» INSTRUCTIONS:
(a) Decide whether each statement below agrees with the blog post about living in a small Geneva apartment, answering yes or no for each and quoting the words of the post that settle it: (i) the apartment measures 60 sqm and has one bedroom; (ii) the couple had debts when they married; (iii) Lake Geneva is about a 30-minute walk from the apartment.
(b) Write the next part of the blog post about living in a small Geneva apartment, picking up after its final sentence.

──────── EXCERPTED PASSAGE ────────

After we got married, I moved from the seminary dormitory in Barcelona to the one-bedroom apartment in Geneva my husband had rented since he first arrived in the city as a single man for his new job two years ago.

We were both in our early 30s, excited to start our life and build a family together. My husband had just been laid off from his job at that time, but his insurance allowed him to still have sufficient monthly income for two years. And we had plenty of savings, no debt. I hoped to find a job either in the church or elsewhere.

I’d thought that we would move out this apartment to a bigger one the next year. I’d assumed both of us would have a job by then. Newly-wedded in a foreign country, thousands of miles away from our family members, we underestimated how much we need to learn and navigate to build a strong foundation for our marriage and new family.

Our first baby came before our new jobs. And six months before my husband turned his freelancing into a registered company, our second baby arrived. Over four years after our glamorous outdoor wedding, we still live in the same apartment of 60 sqm, with one bedroom.

I can’t tell you how often I felt like a pressure cooker, waiting to explode at any time. When the baby was crying and the toddler grumbling in a tinny apartment, it felt too much to handle sometimes. I’m not proud to admit that I’d hidden in the bathroom, underneath my blanket in my bed, or the car (thank God for this estate) to catch up with my breath and release the pressure with a good cry.

I dreamed of having a bedroom for my husband and me, a bedroom for my kids so that my daughter doesn’t have to sleep in the living room floor, an office, and preferably, a guest room with a separate toilet.

I complained to God, asking Him why we were still here? Can’t you see that we have far outgrown this small apartment? Why haven’t you provided us with a bigger one?

And I tell you what, because of the challenges and negativities I focused on those days, I was not only feeling miserable but utterly blind to the goodness all around me— the quiet, safe neighbourhood, the elegant garden just outside of my window, the park with a playground and pool, and Lake Geneva, where we get to watch some breathtaking sunset, only 10 mins walk away.

I forgot how privileged I was to live in one of most beautiful countries in the world, raising gorgeous children with my best friend, and free to do the things I love— like writing this blog post and rearranging our apartment to make it work best for our family.

******

When you look at your life, my friend, what do you notice? Do you see the mess of your house or the curious, beautiful eyes of your children who made the mess? Do you worry about how tight your budget is or appreciate the hot beef stew and cornbread you can still put on the table? Do you complain about the non-stop winter rain preventing you from going outside with your kids or you bake a cake with them and enjoy it with cups of hot cocoa while watching the rain?

When I changed my attitude from complaining to thanksgiving and focus on God’s abundant grace instead of the lack, I started to have more peace and capacity to think constructively and creatively.

──────── SUPPLIED DATA ────────

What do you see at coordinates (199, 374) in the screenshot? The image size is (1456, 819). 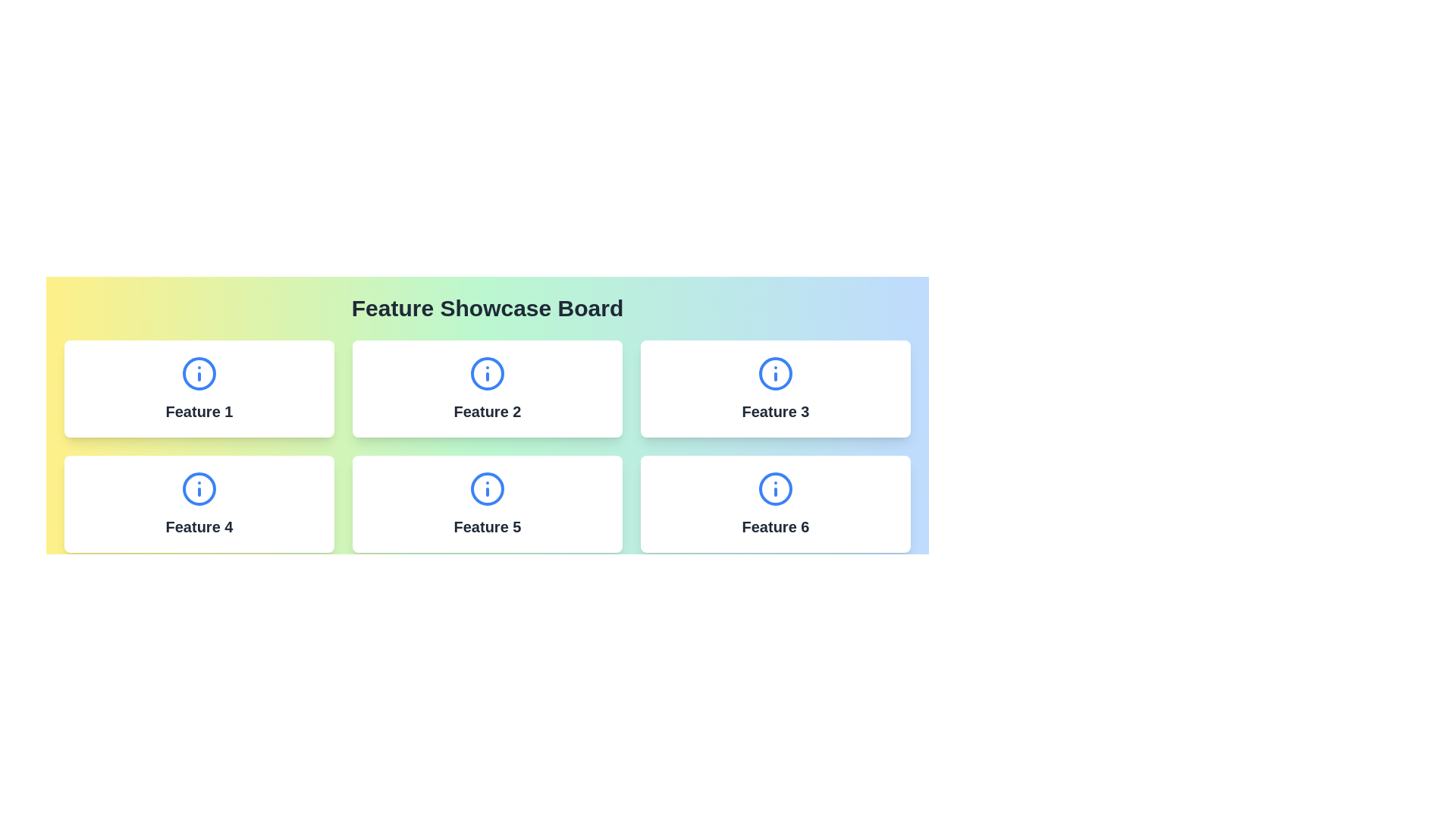 I see `the blue information icon located in the top-left card above the 'Feature 1' label` at bounding box center [199, 374].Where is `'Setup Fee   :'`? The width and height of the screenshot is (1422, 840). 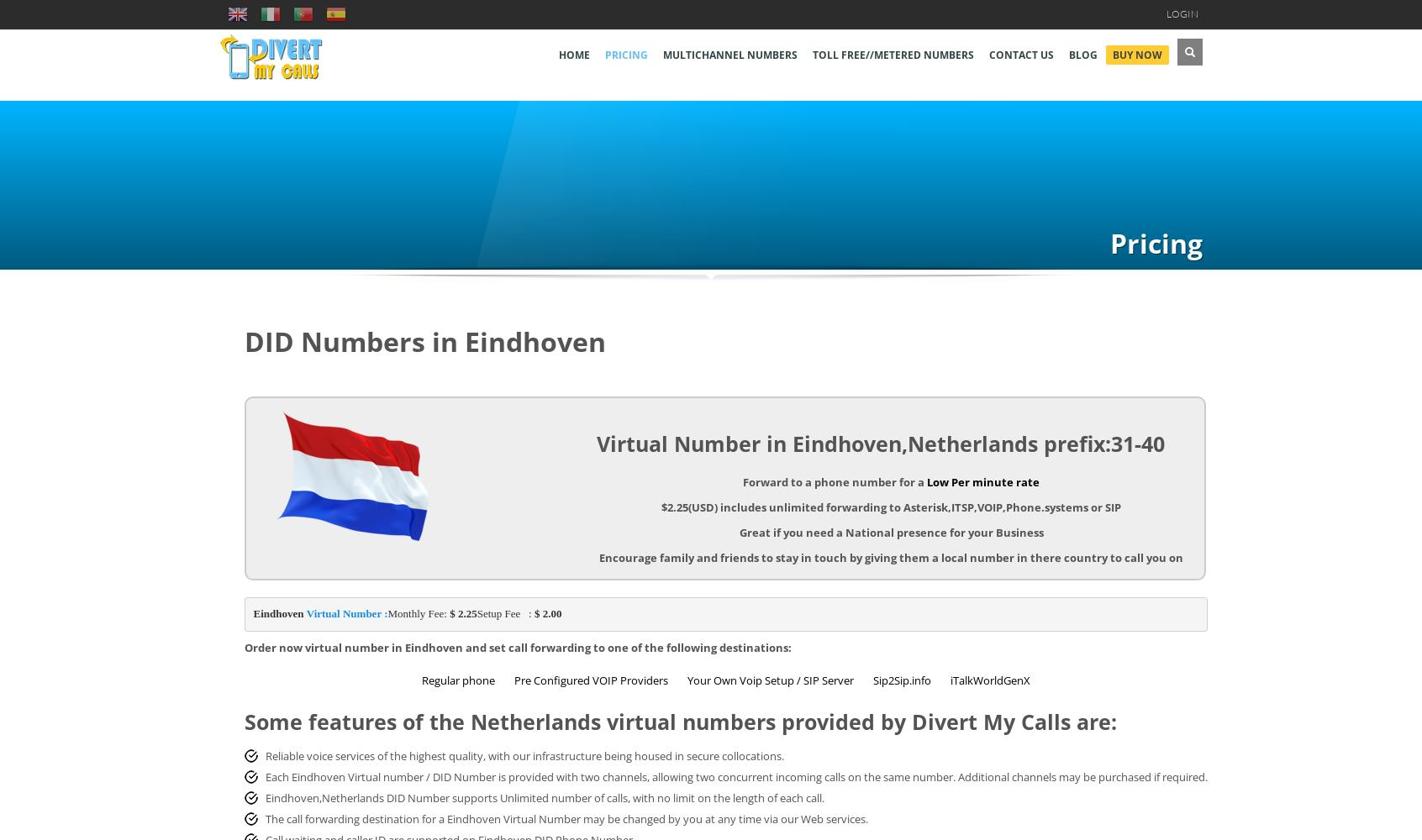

────────

» EXERCISE RESULTS:
(a)
(i) Yes: "we still live in the same apartment of 60 sqm, with one bedroom."
(ii) No: "And we had plenty of savings, no debt."
(iii) No: "only 10 mins walk away."

(b)
What can I do with the apartment we have to serve the people in my life best?

I read interior design books, watched YouTube videos, and made my moves.

I opened the built-in closet in the anteroom— the “half room” on paper, and made it an office.

I opened the closet door (left) and created our not-so-tidy but functional office. We put a printer and hang our bags inside the closet.

I ordered a tall bunk bed from Ikea and set it behind our tall wardrobe, which divides the room into two sections to have the space for my husband and me and my son. My daughter’s crib perfectly fit a corner in the living room.

I downsized the TV stand and fit in that nook extra things like a chair and toy boxes.

We used to have a TV stand that filled the whole space of this nook.

If you are interested in seeing more photos and knowing more about how I transformed our apartment and made it serve us well, I wrote about the steps and the thinking behind it in depth here.

I’ve grown to appreciate our apartment more and more. It serves us well in this season of life.

Before I was married, I moved a lot and always shared apartment rooms with other girls. I’d never had the chance to design my living space neither did I think I was able to. The result of my effort in redesigning this first home with my husband surprised me and gave me a new passion for homemaking, which taught me that limitation truly is what inspires creativity.

And you know what? When it’s time to move to another apartment, I will be more prepared to tackle it, thanks to what I have learned after changing my attitude and perspective.

******

You’ve been doing your best to build a life that matters, a safe nest and loving family that you always wish to have. Sometimes, you make mistakes. Sometimes, the circumstance disappoints you and leaves you wanting.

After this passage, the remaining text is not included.